Between a Rock and the Deep Blue Sea: Kafka’s Angst—and Ours
It is striking that in this image which comes to capture something essential about his anxiety for Kafka there is no other person present; to put this same thought differently is to say we are struck by the presence of this absence. To know something of the context of Kafka’s life brings this only into sharper relief. For much of his adult life Kafka was intensely preoccupied with the problem of extracting himself from the overbearing, intolerable proximity of his family and the question of his relationship with women. Whilst he often felt a desperate wish, as well as plenty of social pressure, to bind himself to a woman he did his utmost to keep at bay the women he loved. Famously, he was engaged three times in his life, twice to Felice Bauer and once to Julie Wohryzek, without ever marrying. His most intense relationships he maintained through correspondences, spending hours each day writing letters to his lovers in Berlin or Vienna, women he would see perhaps once or twice a year. In the summer of 1920, the time of these fragments, he wrestled with the question what to do in relation to Milena, who was about to return from Vienna to his hometown Prague. Whilst their relationship posed a number of social difficulties (Milena was married at the time and estranged from her father, a very eminent figure in Prague) in some ways she was perhaps best suited to him and Kafka quite possibly came closer to marriage than at any point in his life. But he could not go through with it and broke off the relationship soon after.

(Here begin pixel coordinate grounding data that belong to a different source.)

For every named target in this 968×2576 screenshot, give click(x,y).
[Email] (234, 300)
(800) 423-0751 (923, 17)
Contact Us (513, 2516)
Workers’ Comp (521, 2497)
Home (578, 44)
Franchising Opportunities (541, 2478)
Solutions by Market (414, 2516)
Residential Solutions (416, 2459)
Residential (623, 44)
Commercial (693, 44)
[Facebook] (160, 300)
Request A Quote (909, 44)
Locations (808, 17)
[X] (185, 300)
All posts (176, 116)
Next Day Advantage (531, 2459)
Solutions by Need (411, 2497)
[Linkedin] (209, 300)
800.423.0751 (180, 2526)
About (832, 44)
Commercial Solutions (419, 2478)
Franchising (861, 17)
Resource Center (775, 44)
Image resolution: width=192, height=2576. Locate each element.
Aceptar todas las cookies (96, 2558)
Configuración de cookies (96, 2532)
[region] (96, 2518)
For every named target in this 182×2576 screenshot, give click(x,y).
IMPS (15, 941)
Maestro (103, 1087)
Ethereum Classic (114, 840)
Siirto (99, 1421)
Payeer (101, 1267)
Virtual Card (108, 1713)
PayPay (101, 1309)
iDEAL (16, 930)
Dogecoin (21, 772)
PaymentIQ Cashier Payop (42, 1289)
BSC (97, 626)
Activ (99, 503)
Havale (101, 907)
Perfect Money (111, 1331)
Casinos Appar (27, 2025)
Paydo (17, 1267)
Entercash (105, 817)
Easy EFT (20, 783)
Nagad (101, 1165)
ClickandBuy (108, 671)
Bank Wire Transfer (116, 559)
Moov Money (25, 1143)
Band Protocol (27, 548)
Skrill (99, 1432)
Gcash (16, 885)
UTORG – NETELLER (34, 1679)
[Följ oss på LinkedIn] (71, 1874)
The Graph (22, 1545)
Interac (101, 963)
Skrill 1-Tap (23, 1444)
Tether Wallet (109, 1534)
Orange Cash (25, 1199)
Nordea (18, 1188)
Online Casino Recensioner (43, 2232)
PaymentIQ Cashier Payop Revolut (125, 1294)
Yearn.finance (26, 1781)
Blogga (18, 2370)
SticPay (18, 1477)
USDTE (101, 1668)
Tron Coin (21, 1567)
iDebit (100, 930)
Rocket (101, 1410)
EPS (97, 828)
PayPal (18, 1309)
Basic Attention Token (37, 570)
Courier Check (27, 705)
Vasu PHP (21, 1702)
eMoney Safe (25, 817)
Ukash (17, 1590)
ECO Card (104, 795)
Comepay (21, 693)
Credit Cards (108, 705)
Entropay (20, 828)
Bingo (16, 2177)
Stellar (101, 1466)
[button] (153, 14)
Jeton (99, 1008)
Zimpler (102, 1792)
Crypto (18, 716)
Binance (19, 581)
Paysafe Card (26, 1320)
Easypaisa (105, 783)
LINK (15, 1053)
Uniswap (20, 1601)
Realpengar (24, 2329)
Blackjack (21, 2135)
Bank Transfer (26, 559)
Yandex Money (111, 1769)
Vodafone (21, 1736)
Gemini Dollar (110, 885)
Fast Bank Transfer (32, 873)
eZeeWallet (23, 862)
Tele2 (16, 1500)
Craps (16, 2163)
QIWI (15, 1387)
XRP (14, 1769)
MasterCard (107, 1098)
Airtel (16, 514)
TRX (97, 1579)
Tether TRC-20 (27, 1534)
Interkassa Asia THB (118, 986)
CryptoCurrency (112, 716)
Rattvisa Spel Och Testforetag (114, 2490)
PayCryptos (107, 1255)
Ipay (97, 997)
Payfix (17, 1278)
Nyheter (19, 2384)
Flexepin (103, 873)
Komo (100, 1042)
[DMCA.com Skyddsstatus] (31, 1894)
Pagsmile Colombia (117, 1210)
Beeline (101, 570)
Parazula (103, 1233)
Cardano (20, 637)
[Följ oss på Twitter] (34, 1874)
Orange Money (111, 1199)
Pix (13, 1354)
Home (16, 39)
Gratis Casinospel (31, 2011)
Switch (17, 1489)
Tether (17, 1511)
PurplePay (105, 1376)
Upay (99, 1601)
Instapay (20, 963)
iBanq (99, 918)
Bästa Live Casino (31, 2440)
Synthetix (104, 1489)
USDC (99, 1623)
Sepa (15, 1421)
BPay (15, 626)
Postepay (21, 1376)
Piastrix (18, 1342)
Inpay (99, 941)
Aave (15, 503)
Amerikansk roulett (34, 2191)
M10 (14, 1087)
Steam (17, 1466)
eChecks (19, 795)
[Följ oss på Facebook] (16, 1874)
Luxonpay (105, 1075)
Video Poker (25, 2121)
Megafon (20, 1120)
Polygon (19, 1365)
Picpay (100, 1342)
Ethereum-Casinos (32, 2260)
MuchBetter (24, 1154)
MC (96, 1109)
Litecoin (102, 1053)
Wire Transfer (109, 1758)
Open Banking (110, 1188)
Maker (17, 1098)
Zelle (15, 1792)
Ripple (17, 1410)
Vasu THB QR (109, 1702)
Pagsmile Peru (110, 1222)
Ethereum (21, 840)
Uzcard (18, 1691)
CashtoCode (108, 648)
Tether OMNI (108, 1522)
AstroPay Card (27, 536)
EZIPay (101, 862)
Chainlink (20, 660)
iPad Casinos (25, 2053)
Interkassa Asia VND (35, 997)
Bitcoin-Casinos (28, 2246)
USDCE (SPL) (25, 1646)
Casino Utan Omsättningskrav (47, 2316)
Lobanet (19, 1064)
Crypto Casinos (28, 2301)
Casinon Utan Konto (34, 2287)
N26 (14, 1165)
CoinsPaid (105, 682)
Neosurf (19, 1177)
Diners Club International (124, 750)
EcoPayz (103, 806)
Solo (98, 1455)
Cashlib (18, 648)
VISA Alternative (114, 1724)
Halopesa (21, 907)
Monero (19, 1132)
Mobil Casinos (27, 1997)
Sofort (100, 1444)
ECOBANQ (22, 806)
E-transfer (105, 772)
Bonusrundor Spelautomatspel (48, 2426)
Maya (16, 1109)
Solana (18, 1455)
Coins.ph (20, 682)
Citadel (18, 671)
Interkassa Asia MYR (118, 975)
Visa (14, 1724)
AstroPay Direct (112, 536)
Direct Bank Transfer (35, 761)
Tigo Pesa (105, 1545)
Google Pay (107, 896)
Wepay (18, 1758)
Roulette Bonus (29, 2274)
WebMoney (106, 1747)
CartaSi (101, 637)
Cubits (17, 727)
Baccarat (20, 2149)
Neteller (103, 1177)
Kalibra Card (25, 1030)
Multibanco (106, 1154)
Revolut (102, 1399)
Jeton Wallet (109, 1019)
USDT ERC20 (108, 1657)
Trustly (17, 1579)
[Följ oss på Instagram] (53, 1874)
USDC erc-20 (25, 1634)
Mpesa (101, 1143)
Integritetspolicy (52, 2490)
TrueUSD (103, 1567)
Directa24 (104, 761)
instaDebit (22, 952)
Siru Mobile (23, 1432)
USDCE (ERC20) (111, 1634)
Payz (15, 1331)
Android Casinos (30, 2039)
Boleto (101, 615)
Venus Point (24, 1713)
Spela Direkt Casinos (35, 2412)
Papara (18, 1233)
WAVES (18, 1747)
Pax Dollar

If Kafka’s struggle with the question of the woman in his life has indeed found its way into the Angst of the swimmer we have to ask how this might work within the image he creates. Are we to imagine the woman on the shore and the swimmer getting away from her, perhaps even enjoying the idea—’now you are a man, you are a great swimmer’—that he managed to swim free of her and can do without her, strong and independent as he is? Or is it, on the contrary, the sea itself that represents the woman, perhaps in her maternal aspect, and the temptation—only to be actually entertained by the brave, i.e. the real men—is to let oneself get carried away by sexual pleasure, until suddenly to be faced by the terrifying prospect of being engulfed and annihilated? The first reading interprets the anxiety as essentially agoraphobic, that is, along the lines of separation anxiety—the absence of the comforting other gives rise to panic; the scramble is to find succour in her arms. The second reading suggests the opposite: it is the overwhelming presence of the (maternally conceived?) other, precisely the lack of gap or distance that threatens the now tiny man with his demise. The scramble here is to get the hell out of this all-embracing flood and back onto the terra firma of solid distinctions.
But perhaps we should not be too impressed by this opposition of interpretations, they do after all have in common that the cause of the anxiety appears to be linked to the place of the other – too distant or too proximate respectively—and thus anxiety appears to be engendered by an external danger. Seen this way, it is the other who, either in their absence or their presence, has the ultimate power over the life and wellbeing of the subject—and our great swimmer, the little man is reduced to suffering this power passively. Perhaps. But a different reading is possible, namely, that in reaction to the perception of the other as either too distant/absent or too proximate/present something on the level of the body gets aroused in the psyche with a force that threatens to flood the ego – and it is in relation to this drive that the ego finds itself in the terrifying position of utter passivity.